(Stored data)
+---+

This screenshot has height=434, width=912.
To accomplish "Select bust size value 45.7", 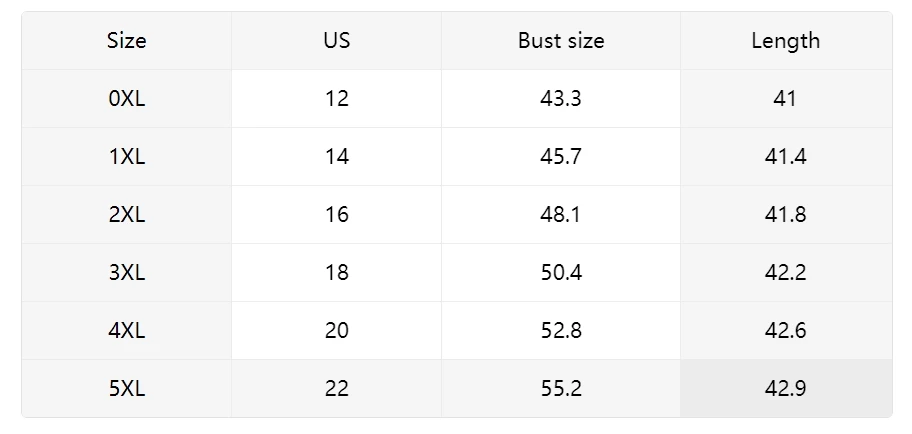I will [x=561, y=156].
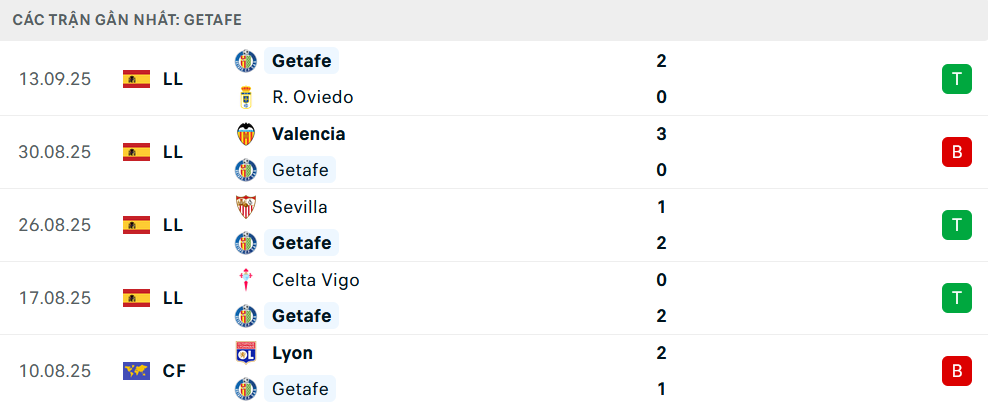Click the world flag icon beside CF
The width and height of the screenshot is (988, 405).
(136, 371)
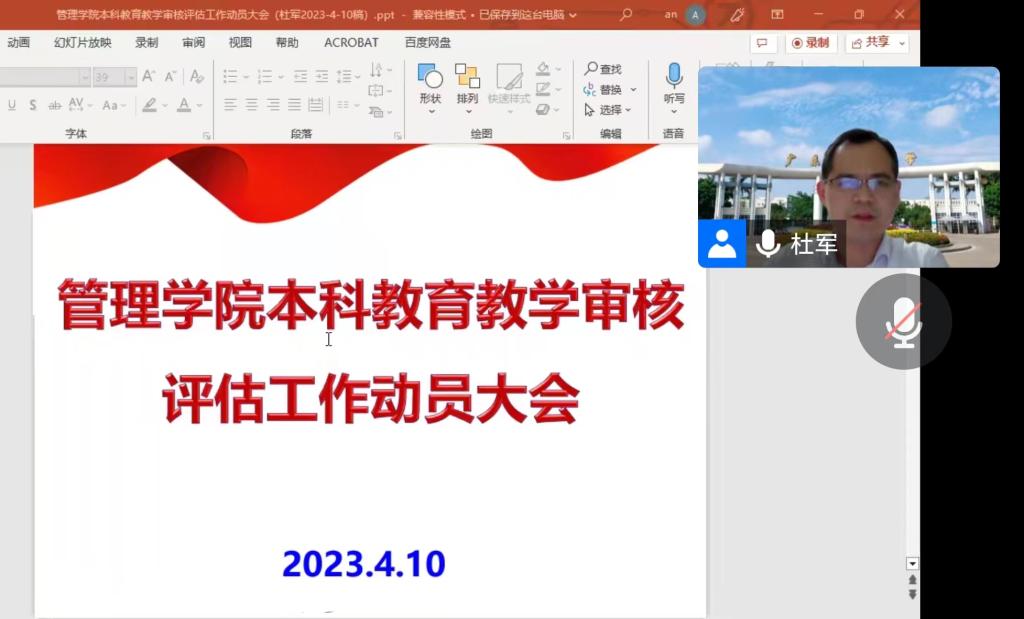
Task: Open the comments pane icon
Action: pyautogui.click(x=763, y=43)
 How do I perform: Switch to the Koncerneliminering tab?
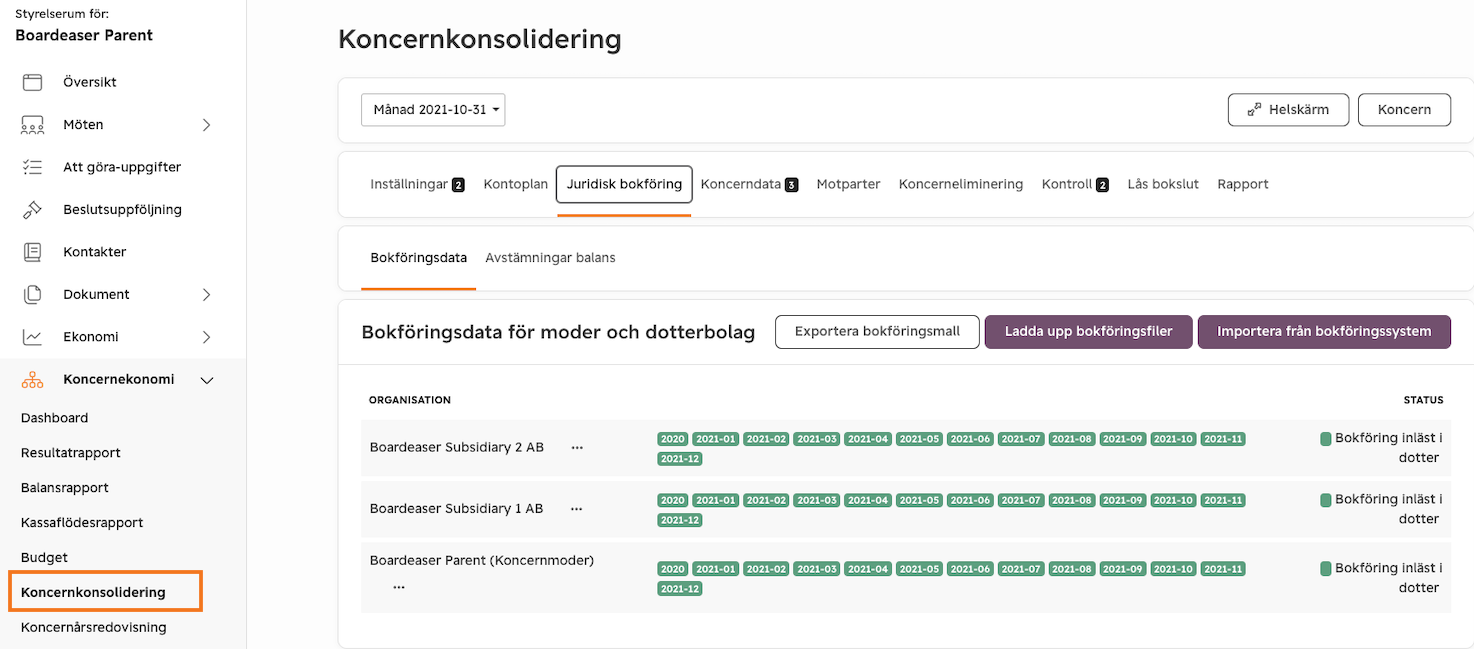(x=960, y=184)
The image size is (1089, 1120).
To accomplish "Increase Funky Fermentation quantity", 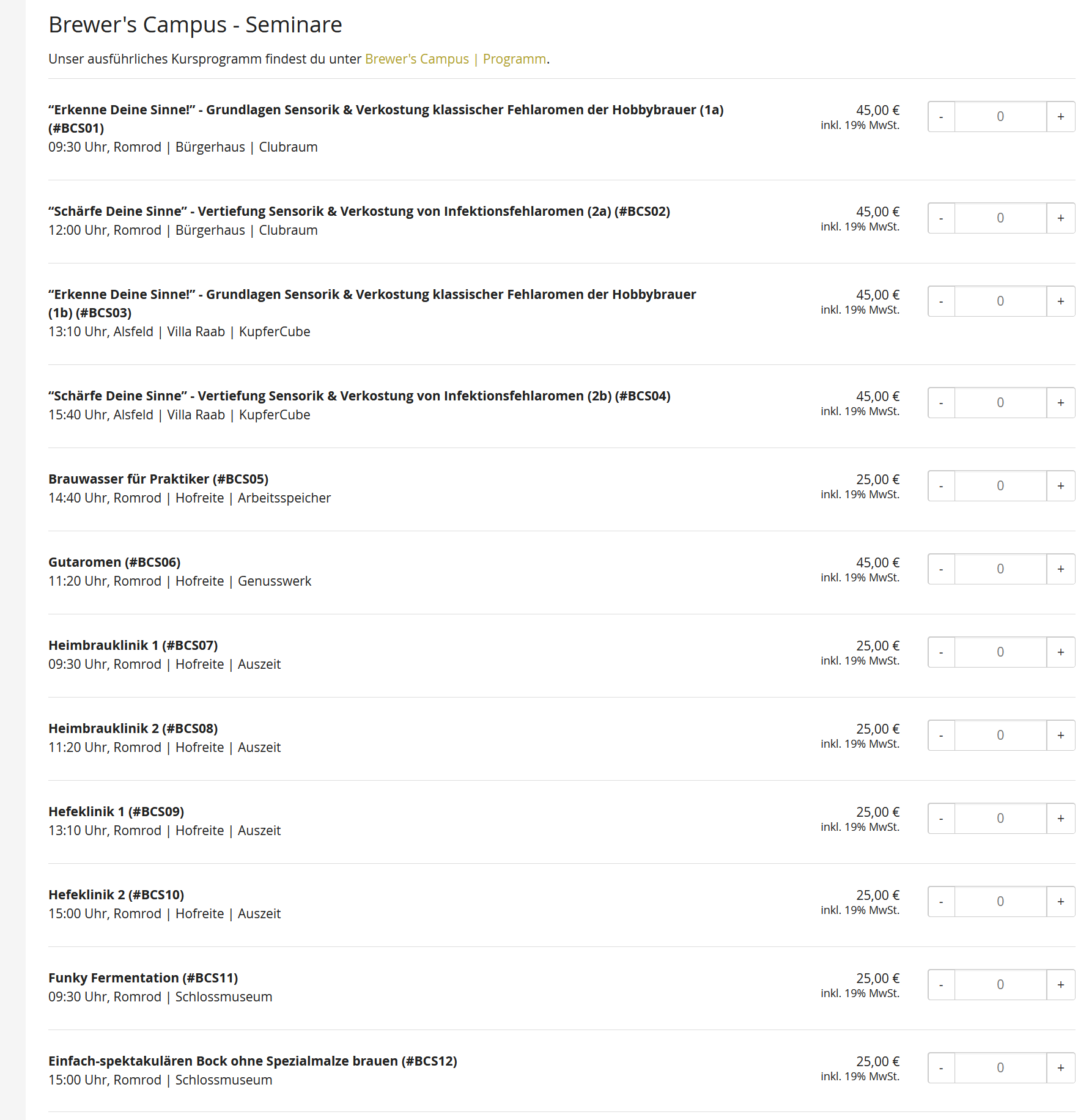I will point(1060,985).
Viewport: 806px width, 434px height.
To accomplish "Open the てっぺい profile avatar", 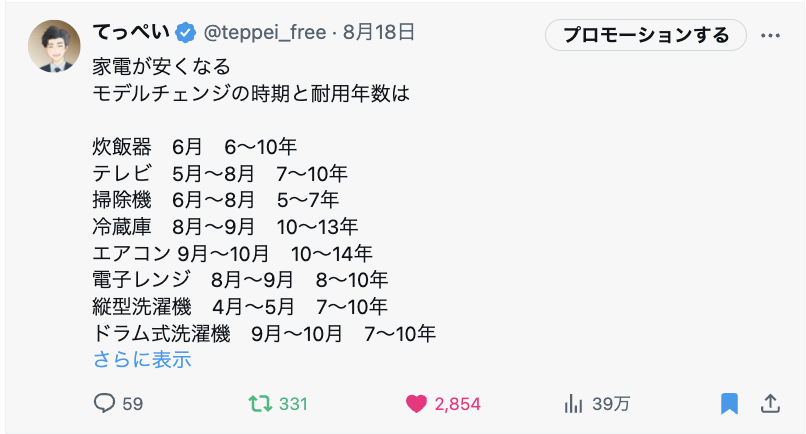I will point(54,46).
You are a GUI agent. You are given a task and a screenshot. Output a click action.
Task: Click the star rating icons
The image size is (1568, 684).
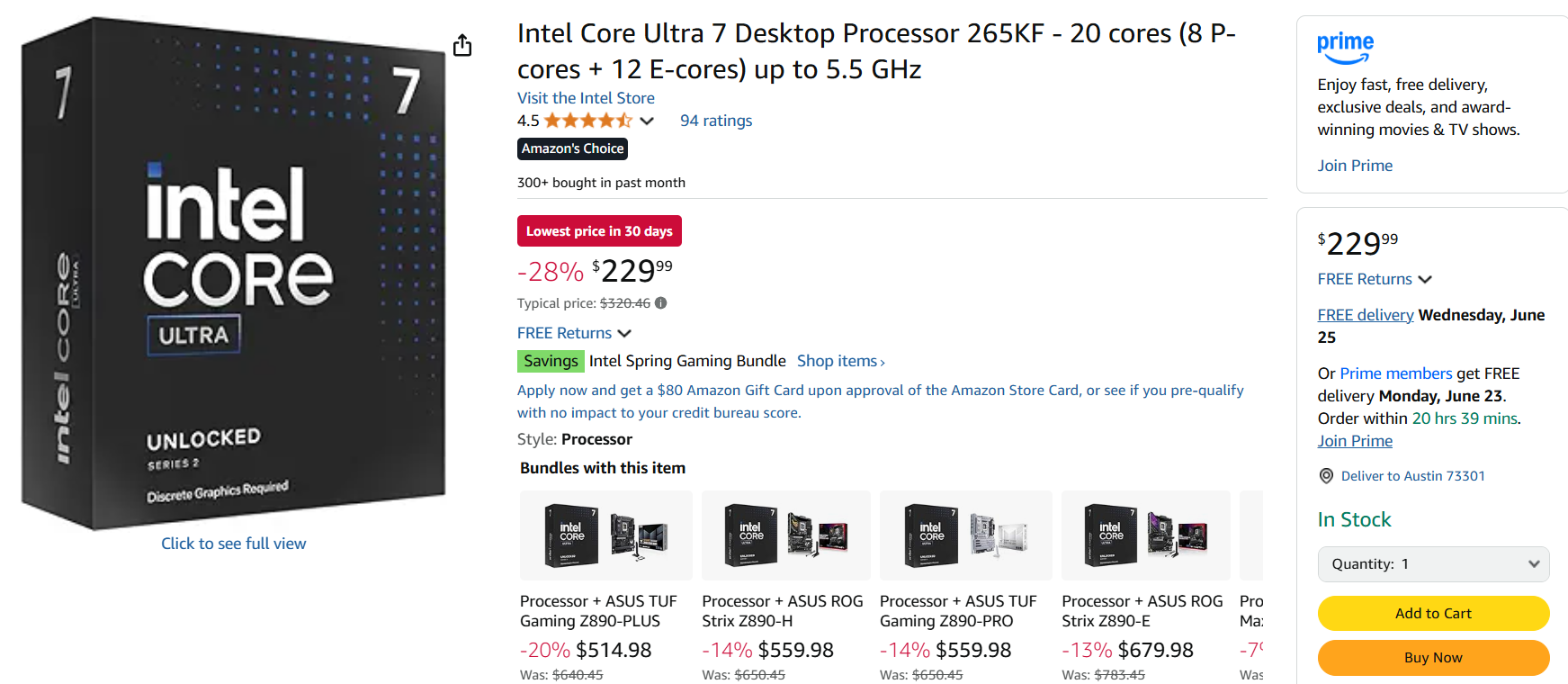587,121
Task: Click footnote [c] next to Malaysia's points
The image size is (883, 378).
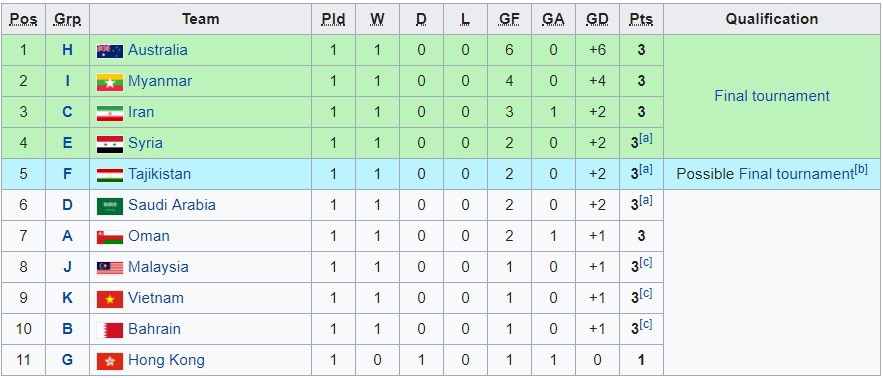Action: tap(645, 262)
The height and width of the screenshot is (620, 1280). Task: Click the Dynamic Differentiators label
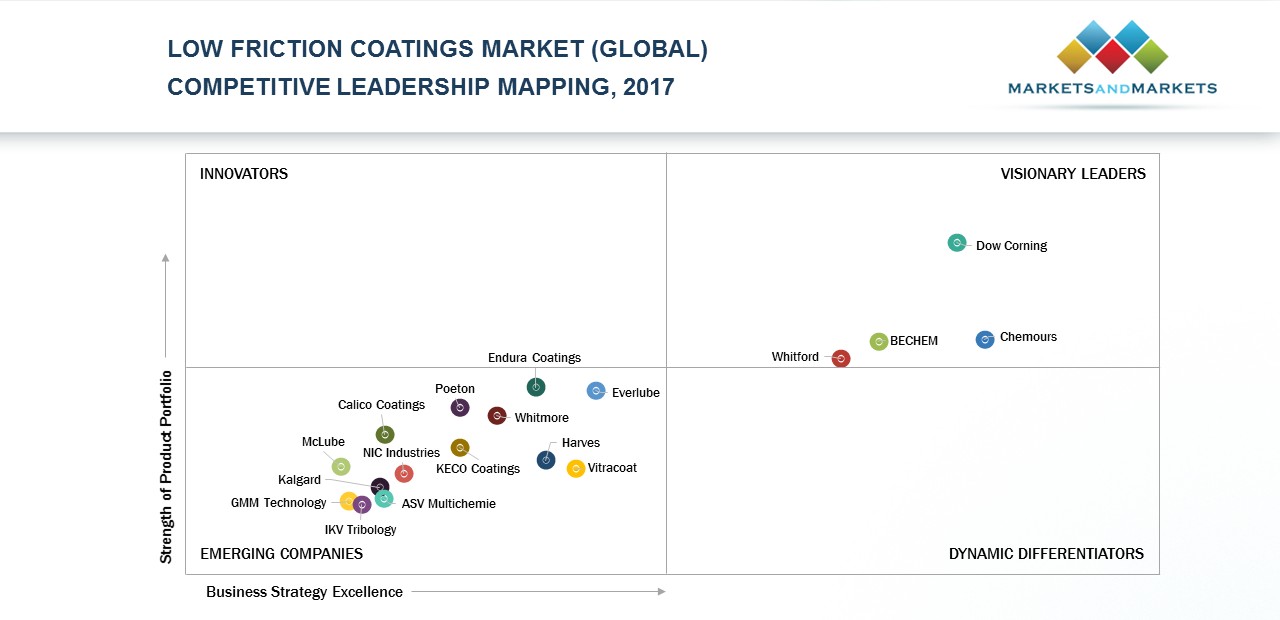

+---+

> _Exercise details_
Emit the lines of the data above from the one containing "The image size is (883, 378)." through its final line, both endpoints included. Pictures do not belong in the output.

> _Exercise result_
The image size is (883, 378).
Action: tap(645, 262)
The height and width of the screenshot is (620, 1280). Task: Click the Dynamic Differentiators label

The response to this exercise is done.